● Task instructions
Set out exactly every line of the entries below, starting at the line that holds "EUR (385, 131)" and stopping after the line that holds "Edirne’de 23 Emniyet Personeline Rütbe Terfi Töreni (656, 1207)".

Data listing Start Marker

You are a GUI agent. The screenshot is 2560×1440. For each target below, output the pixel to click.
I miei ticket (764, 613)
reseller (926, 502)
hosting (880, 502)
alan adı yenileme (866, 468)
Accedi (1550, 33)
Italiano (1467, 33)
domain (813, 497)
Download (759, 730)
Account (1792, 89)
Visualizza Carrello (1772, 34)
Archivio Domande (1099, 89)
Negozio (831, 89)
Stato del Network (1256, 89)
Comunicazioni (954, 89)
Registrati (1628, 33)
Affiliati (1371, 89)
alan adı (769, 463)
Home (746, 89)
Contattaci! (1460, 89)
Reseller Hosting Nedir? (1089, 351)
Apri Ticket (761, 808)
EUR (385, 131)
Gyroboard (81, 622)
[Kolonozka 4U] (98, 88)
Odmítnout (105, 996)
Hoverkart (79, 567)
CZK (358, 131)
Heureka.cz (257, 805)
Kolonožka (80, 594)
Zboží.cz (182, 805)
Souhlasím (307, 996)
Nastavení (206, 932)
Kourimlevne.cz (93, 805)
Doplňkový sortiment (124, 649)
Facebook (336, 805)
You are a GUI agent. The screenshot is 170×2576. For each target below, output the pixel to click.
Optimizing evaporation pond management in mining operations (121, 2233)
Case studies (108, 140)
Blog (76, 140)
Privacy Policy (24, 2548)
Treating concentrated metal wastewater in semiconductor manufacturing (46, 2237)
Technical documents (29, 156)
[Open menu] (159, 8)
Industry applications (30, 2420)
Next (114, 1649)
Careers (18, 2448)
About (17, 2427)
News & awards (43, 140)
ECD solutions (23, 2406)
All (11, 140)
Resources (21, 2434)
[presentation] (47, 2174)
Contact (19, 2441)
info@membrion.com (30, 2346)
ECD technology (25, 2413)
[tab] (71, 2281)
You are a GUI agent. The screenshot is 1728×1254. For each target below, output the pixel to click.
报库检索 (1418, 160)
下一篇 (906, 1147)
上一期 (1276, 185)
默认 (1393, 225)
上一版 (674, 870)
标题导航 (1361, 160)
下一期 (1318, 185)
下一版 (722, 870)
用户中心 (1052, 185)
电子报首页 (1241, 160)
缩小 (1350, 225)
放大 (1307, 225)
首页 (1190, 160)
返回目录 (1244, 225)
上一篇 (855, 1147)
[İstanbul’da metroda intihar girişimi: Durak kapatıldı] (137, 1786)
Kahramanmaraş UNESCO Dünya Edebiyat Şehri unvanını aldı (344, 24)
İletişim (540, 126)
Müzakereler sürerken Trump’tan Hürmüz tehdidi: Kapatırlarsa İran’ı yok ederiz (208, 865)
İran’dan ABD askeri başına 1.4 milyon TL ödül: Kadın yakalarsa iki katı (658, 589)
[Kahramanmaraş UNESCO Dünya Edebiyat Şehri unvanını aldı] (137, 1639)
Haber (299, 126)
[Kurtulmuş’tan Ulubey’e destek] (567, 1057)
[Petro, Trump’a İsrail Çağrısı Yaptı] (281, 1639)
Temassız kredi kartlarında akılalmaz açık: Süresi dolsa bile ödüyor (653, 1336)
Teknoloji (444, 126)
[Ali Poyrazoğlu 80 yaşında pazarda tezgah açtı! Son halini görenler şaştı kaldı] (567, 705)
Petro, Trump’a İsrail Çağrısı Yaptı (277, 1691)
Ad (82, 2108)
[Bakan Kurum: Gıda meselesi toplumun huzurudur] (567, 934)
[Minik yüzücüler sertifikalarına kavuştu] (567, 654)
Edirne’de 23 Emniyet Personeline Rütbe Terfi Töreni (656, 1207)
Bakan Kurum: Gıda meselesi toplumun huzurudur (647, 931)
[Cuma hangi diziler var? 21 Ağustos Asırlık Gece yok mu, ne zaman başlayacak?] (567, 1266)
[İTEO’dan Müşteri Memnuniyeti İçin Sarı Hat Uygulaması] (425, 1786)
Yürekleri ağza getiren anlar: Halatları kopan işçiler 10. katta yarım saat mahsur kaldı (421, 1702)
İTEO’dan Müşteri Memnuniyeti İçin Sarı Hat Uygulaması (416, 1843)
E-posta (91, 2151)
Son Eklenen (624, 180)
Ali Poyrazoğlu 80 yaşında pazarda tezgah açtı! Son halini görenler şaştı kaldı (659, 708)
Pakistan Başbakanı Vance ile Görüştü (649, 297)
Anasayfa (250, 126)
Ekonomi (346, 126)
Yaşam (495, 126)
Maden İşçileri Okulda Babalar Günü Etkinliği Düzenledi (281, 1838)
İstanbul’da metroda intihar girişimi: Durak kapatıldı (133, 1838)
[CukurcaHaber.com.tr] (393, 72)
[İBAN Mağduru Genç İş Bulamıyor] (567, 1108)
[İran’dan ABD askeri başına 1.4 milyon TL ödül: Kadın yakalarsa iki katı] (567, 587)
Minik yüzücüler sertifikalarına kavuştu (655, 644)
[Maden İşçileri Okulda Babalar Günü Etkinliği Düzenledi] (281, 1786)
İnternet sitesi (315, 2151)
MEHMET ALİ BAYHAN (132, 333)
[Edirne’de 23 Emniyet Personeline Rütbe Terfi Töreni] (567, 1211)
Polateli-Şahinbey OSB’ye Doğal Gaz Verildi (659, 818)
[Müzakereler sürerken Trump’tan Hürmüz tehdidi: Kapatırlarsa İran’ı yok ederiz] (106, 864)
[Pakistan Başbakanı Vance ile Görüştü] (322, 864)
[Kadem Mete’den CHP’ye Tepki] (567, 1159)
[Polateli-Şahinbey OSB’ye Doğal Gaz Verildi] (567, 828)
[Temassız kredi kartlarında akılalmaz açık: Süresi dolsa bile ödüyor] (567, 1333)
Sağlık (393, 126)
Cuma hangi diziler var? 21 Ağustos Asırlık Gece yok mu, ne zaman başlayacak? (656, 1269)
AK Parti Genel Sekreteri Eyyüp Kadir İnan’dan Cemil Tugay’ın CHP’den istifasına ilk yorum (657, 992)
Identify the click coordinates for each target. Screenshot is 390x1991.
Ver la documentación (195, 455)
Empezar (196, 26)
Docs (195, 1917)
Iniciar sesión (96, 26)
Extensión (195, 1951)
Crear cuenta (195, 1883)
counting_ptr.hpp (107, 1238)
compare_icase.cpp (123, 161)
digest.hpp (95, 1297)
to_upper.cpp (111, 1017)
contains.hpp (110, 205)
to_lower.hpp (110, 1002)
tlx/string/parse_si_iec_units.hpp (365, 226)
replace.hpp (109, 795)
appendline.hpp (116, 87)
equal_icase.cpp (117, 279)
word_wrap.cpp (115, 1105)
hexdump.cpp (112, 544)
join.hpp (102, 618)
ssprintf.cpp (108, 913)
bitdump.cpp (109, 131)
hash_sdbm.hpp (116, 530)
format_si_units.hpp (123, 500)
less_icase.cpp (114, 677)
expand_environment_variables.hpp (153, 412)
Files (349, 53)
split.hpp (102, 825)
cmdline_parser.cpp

Data listing End Marker

● Response to this exercise
EUR (385, 131)
Gyroboard (81, 622)
[Kolonozka 4U] (98, 88)
Odmítnout (105, 996)
Hoverkart (79, 567)
CZK (358, 131)
Heureka.cz (257, 805)
Kolonožka (80, 594)
Zboží.cz (182, 805)
Souhlasím (307, 996)
Nastavení (206, 932)
Kourimlevne.cz (93, 805)
Doplňkový sortiment (124, 649)
Facebook (336, 805)
You are a GUI agent. The screenshot is 170×2576. For each target below, output the pixel to click.
Optimizing evaporation pond management in mining operations (121, 2233)
Case studies (108, 140)
Blog (76, 140)
Privacy Policy (24, 2548)
Treating concentrated metal wastewater in semiconductor manufacturing (46, 2237)
Technical documents (29, 156)
[Open menu] (159, 8)
Industry applications (30, 2420)
Next (114, 1649)
Careers (18, 2448)
About (17, 2427)
News & awards (43, 140)
ECD solutions (23, 2406)
All (11, 140)
Resources (21, 2434)
[presentation] (47, 2174)
Contact (19, 2441)
info@membrion.com (30, 2346)
ECD technology (25, 2413)
[tab] (71, 2281)
You are a GUI agent. The screenshot is 1728×1254. For each target below, output the pixel to click.
报库检索 (1418, 160)
下一篇 (906, 1147)
上一期 (1276, 185)
默认 (1393, 225)
上一版 (674, 870)
标题导航 (1361, 160)
下一期 (1318, 185)
下一版 (722, 870)
用户中心 (1052, 185)
电子报首页 (1241, 160)
缩小 (1350, 225)
放大 (1307, 225)
首页 (1190, 160)
返回目录 (1244, 225)
上一篇 (855, 1147)
[İstanbul’da metroda intihar girişimi: Durak kapatıldı] (137, 1786)
Kahramanmaraş UNESCO Dünya Edebiyat Şehri unvanını aldı (344, 24)
İletişim (540, 126)
Müzakereler sürerken Trump’tan Hürmüz tehdidi: Kapatırlarsa İran’ı yok ederiz (208, 865)
İran’dan ABD askeri başına 1.4 milyon TL ödül: Kadın yakalarsa iki katı (658, 589)
[Kahramanmaraş UNESCO Dünya Edebiyat Şehri unvanını aldı] (137, 1639)
Haber (299, 126)
[Kurtulmuş’tan Ulubey’e destek] (567, 1057)
[Petro, Trump’a İsrail Çağrısı Yaptı] (281, 1639)
Temassız kredi kartlarında akılalmaz açık: Süresi dolsa bile ödüyor (653, 1336)
Teknoloji (444, 126)
[Ali Poyrazoğlu 80 yaşında pazarda tezgah açtı! Son halini görenler şaştı kaldı] (567, 705)
Petro, Trump’a İsrail Çağrısı Yaptı (277, 1691)
Ad (82, 2108)
[Bakan Kurum: Gıda meselesi toplumun huzurudur] (567, 934)
[Minik yüzücüler sertifikalarına kavuştu] (567, 654)
Edirne’de 23 Emniyet Personeline Rütbe Terfi Töreni (656, 1207)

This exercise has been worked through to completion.